This article is a cross post from Pythian’s blog
I’ve been interviewing and mentoring candidates for technical database positions for almost ten years, and a common question from those who either don’t make it or feel they’re not ready yet to apply to the position they’re looking for is: What else should I learn to prepare for this?
This post is an attempt at summarizing my advice in this regard, covering what I think are the most important minimum topics one should be familiar with when applying for any position that involves doing technical work with databases.
- Database Models
- Transactional concepts
- Data structures
- Consensus algorithms
- Development and automation fundamentals
- Hardware basics
- Operating Systems Basics
- Performance Optimization
You need to start at the beginning, and when it comes to databases, I think that’s database models. A database model can be considered a specification for how data will look like to the users of the database, including which data types and operations are supported. Unless you’re developing a database system from scratch, you never choose a model directly; instead, you pick it by proxy when you decide which database system to use.
For this reason, if your responsibilities include selecting a database based on a set of requirements, the only way to make an informed choice is by knowing which models are available, and which implementations they have.

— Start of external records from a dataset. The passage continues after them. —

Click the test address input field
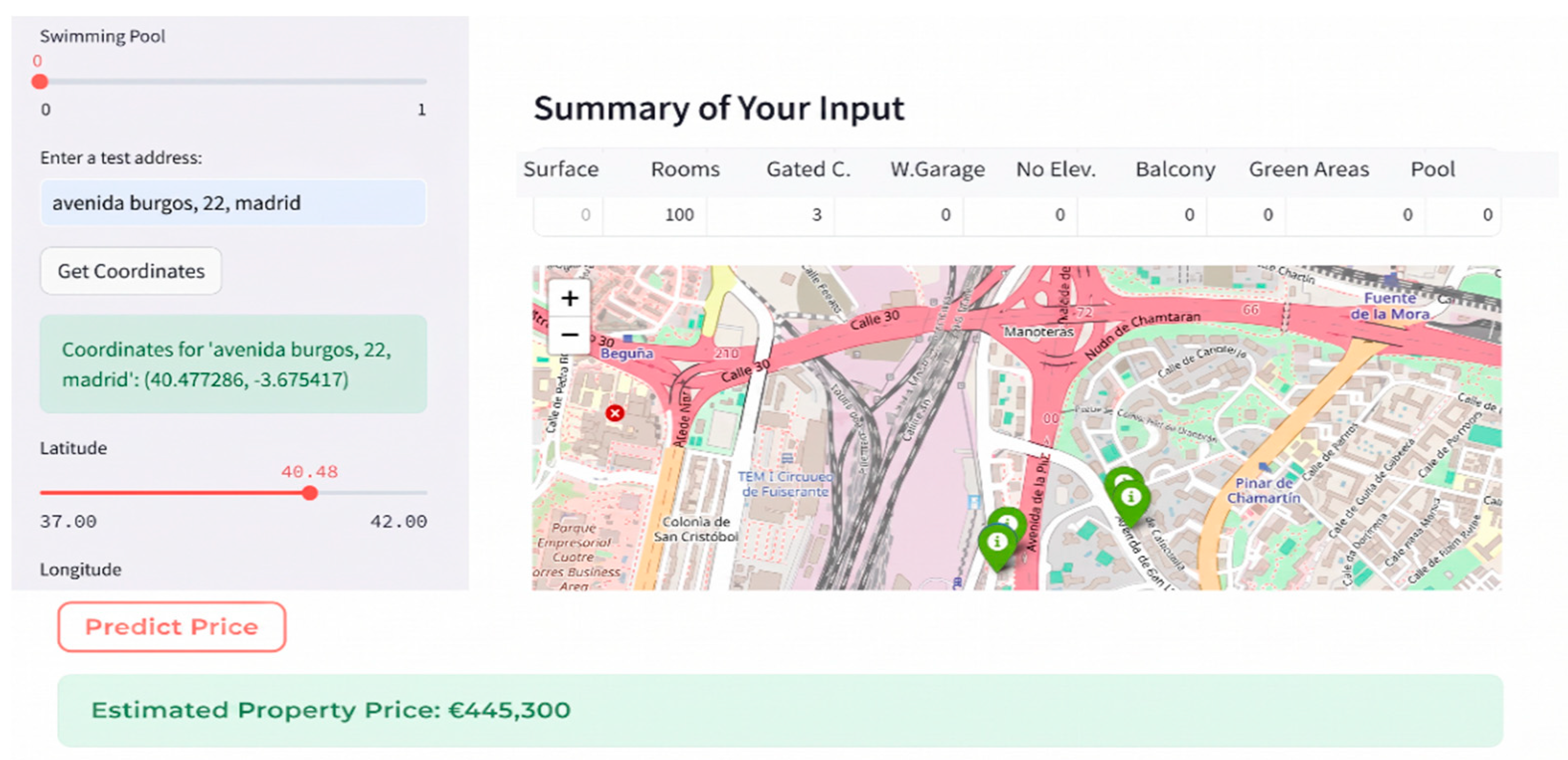Viewport: 1568px width, 760px height. (233, 202)
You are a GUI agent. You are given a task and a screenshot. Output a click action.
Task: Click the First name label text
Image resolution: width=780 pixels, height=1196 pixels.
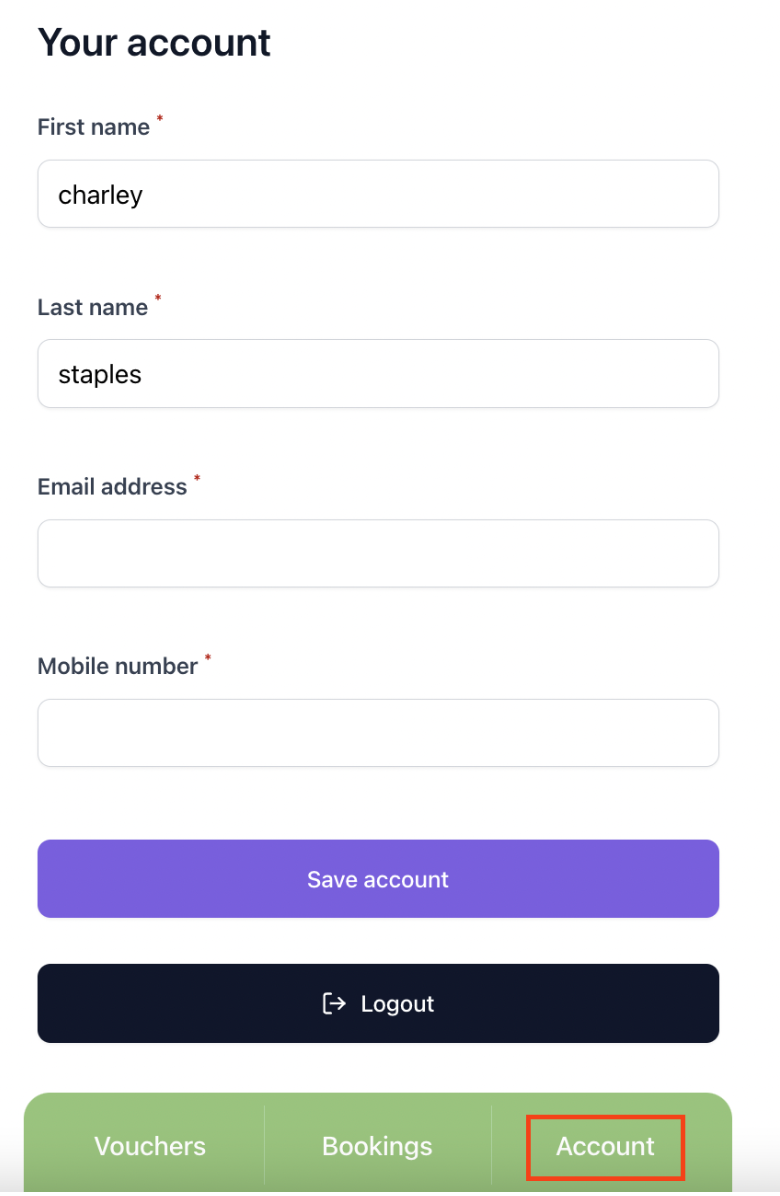click(93, 127)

While studying the models, always keep in mind that, as practitioners, we’ll be making choices based not just on ideal models but also on real-world constraints (e.g., budget constraints), so more often than not we’ll find ourselves bending the rules. As in the case of making informed decisions, the only way to properly bend (or break) the rules is by first knowing them very well.
I think the absolute minimum here is getting familiar with the relational model, as it inspired a lot of the database systems currently in use. You may have heard comments such as “when you get to a certain size, the relational model does not scale”. (A mistaken statement, since the relational model is a logical data model and has nothing to say about physical representation, so if anything, what does not scale is a specific implementation of the relational model. This statement makes as much sense as saying that arithmetic does not scale because your pocket calculator overflows at relatively small numbers, but I digress), but the fact is, there is still a vast market of job opportunities for people supporting database operations for medium-sized businesses, where a relational database implementation is a great fit.

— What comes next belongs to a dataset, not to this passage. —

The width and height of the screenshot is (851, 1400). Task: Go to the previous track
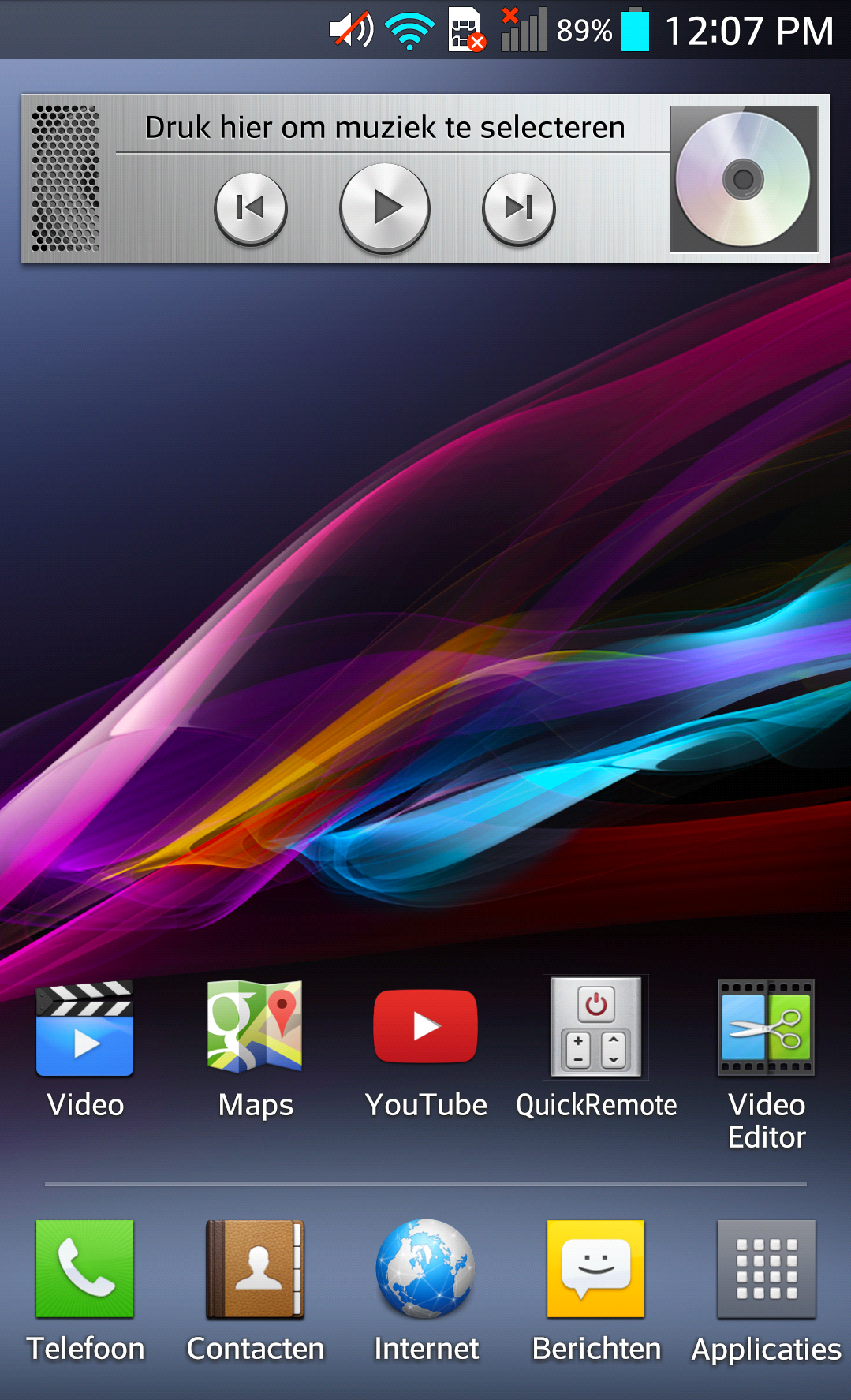tap(251, 207)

Next in line would be the most popular contemporary non-relational models. This is the world of object, document, graph, and time-series databases, among others.
Finally, while not worth spending a lot of time (except to satisfy your historical curiosity), I think it pays to skim through pre-relational models, mostly so you become aware of 1) why the relational model became so popular, and 2) what pre-relational mistakes other contemporary products may be making. These would be the network and hierarchical models.
Several textbooks can help with this, but my bare minimum recommendation is to read “Database in Depth” by C.J.Date.
Another critical concept in database systems is transaction support. You should be familiar with the ACID acronym and be able to evaluate the transactional guarantees of a database system, as well as the transactional requirements of a system you may design or build.
When using an SQL-based system, it’s essential to understand the transaction isolation levels provided by it. Make sure you go to the relevant documentation instead of relying just on the level names, as not all databases implement a given level in the same way.
As mentioned, the first resource to learn this should be the official documentation for the product you’re using or evaluating. If you want to go deeper, “Transactional Information Systems: Theory, Algorithms, and the Practice of Concurrency Control and Recovery” is an excellent resource.
For distributed systems, “Consistency Models” is a must-read.
Data structures define the organization of data both in memory and in persistent storage. The fundamental ones you need to be familiar with to work with databases are B Trees, LSM Trees, and Hashes.
Others that you may need to become familiar with depending on the products you use are Bitmap Indexes, Bloom Filters, and Sparse Indexes.
Finally, if you want to get involved in developing or customizing database systems (e.g., patching MySQL, PostgreSQL, etc.) you should also be familiar with more fundamental data structures such as lists, stacks, and queues, among others.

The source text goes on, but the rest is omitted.